Day three was spent sightseeing in Berlin, the wall has nearly all gone and a huge amount of building was going on in the old East Berlin.


On day four we planned for an early start as we had been warned that getting through security could be slow.  In the event production of a pilots licence got us through and soon eight aircraft taxied out.  Whilst waiting for take off clearance a business jet landing on the parallel runway was ordered to expedite crossing our runway as there were eight aircraft waiting to get airborne.


The weather down to Colditz was good and after taking lots of photos we all joined up at Gera Leumnitz for  fuel and a comfort break then on to Rothenburg.  Rothenburg is a walled city which was used for filming “Chitty Chitty Bang Bang” where the child catcher sets up his wagon.  It also has 2 shops selling Christmas decorations all year round.  As the weather was starting to break down we decided to cut out Lake Constance and start heading for home.
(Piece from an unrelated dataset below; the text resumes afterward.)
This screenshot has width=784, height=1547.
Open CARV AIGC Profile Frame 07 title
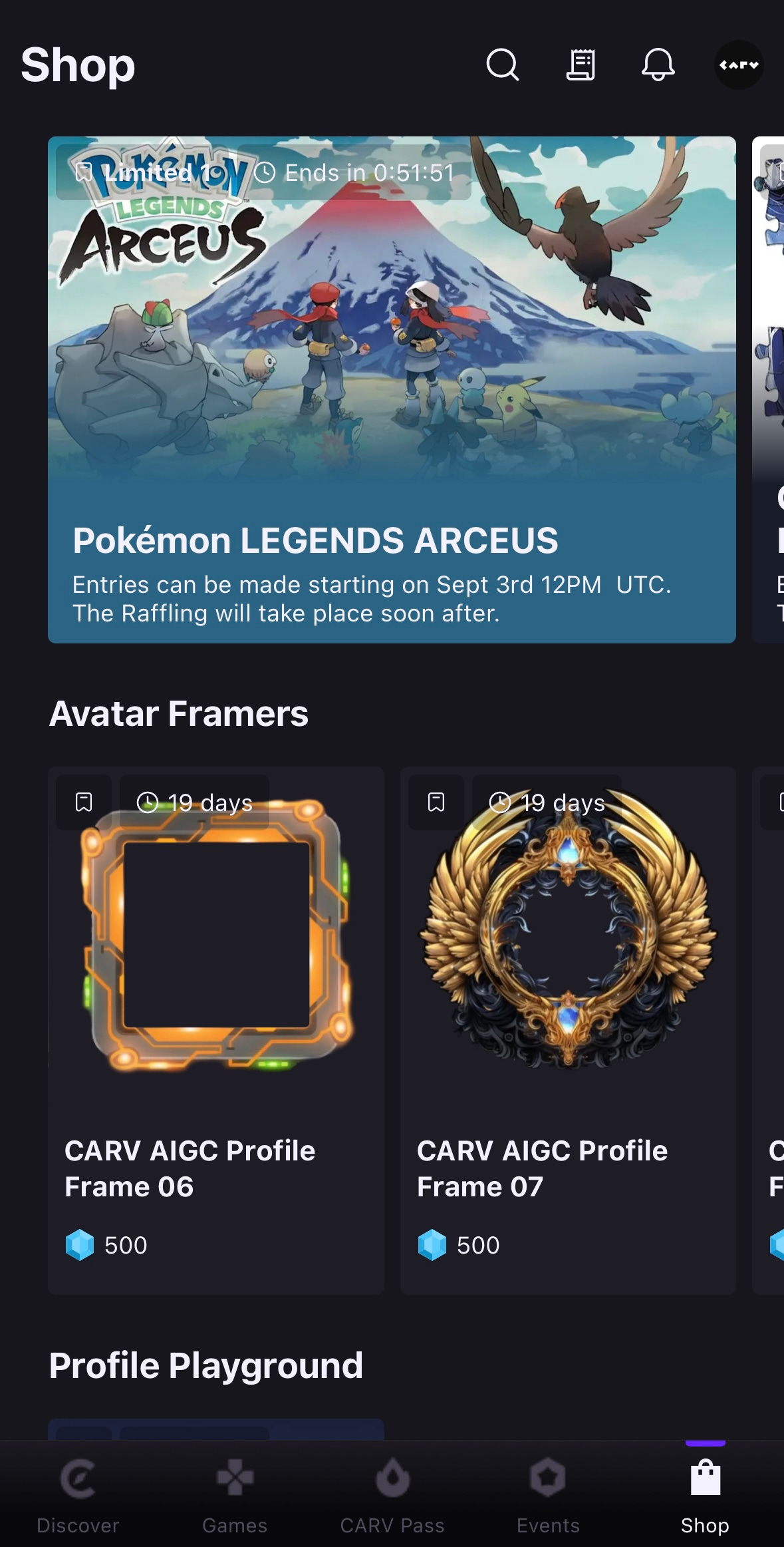coord(542,1168)
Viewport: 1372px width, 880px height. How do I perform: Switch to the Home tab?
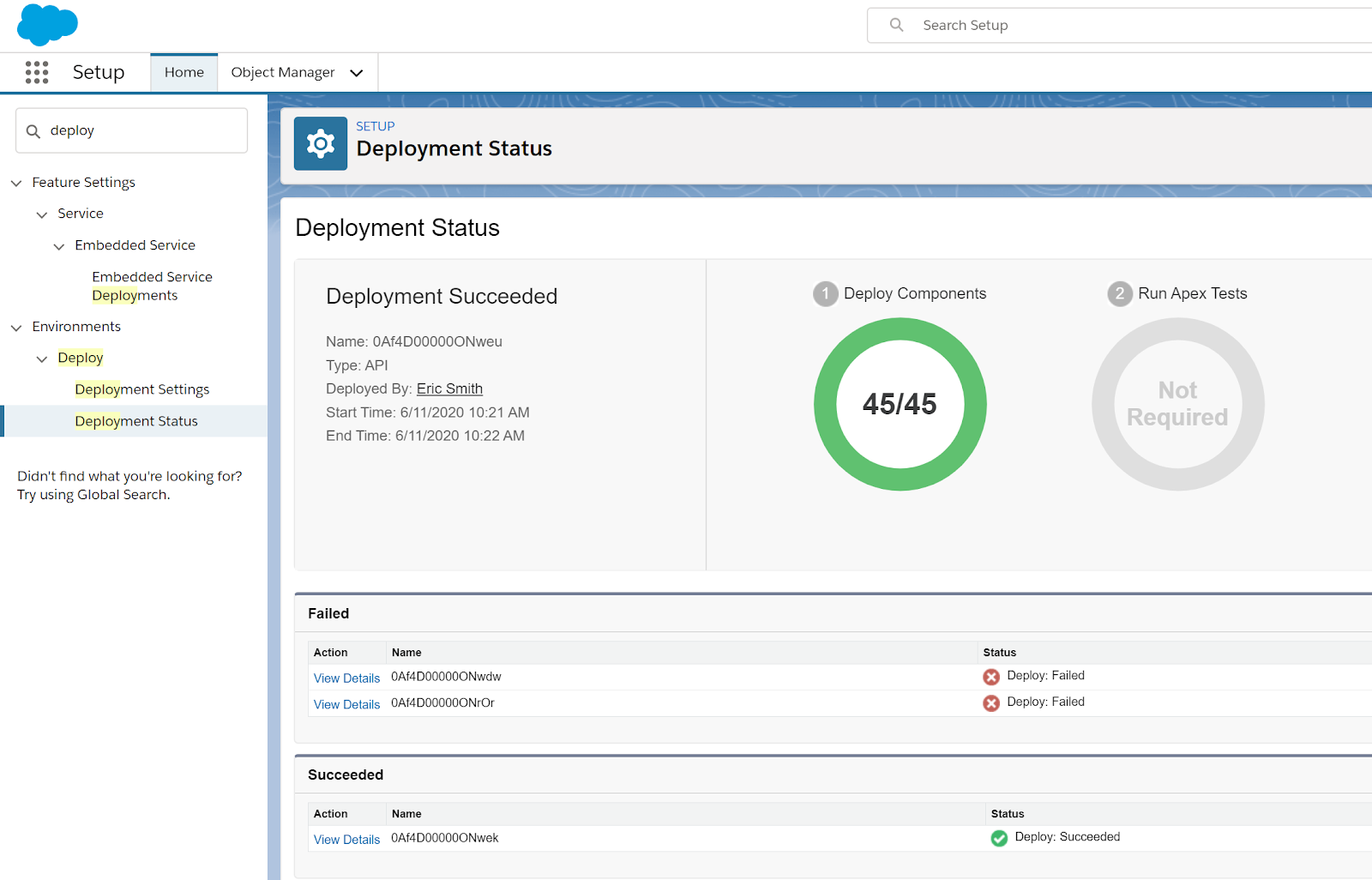tap(184, 73)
Day 5 we set out for Langenlosheim, a small strip set on the Rhine flood plain.  The flying conditions were not good and so final approach the flexwing ahead of us appeared to be side slipping due to the turbulence.  We managed to get fuel after pushing the aircraft over a flood bank and most of us set off for Traben Trabach .  The turbulence in the Rhine and Mosel Valleys was the worst we have ever experienced and we were told to land uphill whatever the wind direction.  Landing with a 15-20 knot tailwind was definitely interesting.  Ian Harban in his flexwing sensibly stayed at Langenlosheim  for the night and became an item of curiosity for the locals, although they did transport him to a pizza restaurant for dinner.


Day 6 showed that the weather was definitely getting worse.  We all met up at Charleville which had a met suite that would not have disgraced Heathrow.  It showed bad weather moving up the channel.  We all thought that the radio traffic was quiet into Charleville and after landing found that they had changed frequency.  The only drawback  to Charleville is that you cannot pay cash for fuel, a bill has to be sent and paid from a euro account.


We all set off for Calais where we cleared customs and set off for home.  By now we were down to a Rans, 2 Skyrangers and a Quik, the others having gone their own way.  We crossed the Channel at 4000ft and then gradually let down to 700ft over Kent as we met the oncoming front.  Once over the Thames the weather  cleared and we had a lovely run back to Priory Farm over a very flat East Anglia.  The next day we had horizontal rain and the weather did not clear for several days.


Total flying time was 26.20, 1725 statute miles and 10 new airfields, all in 6 days.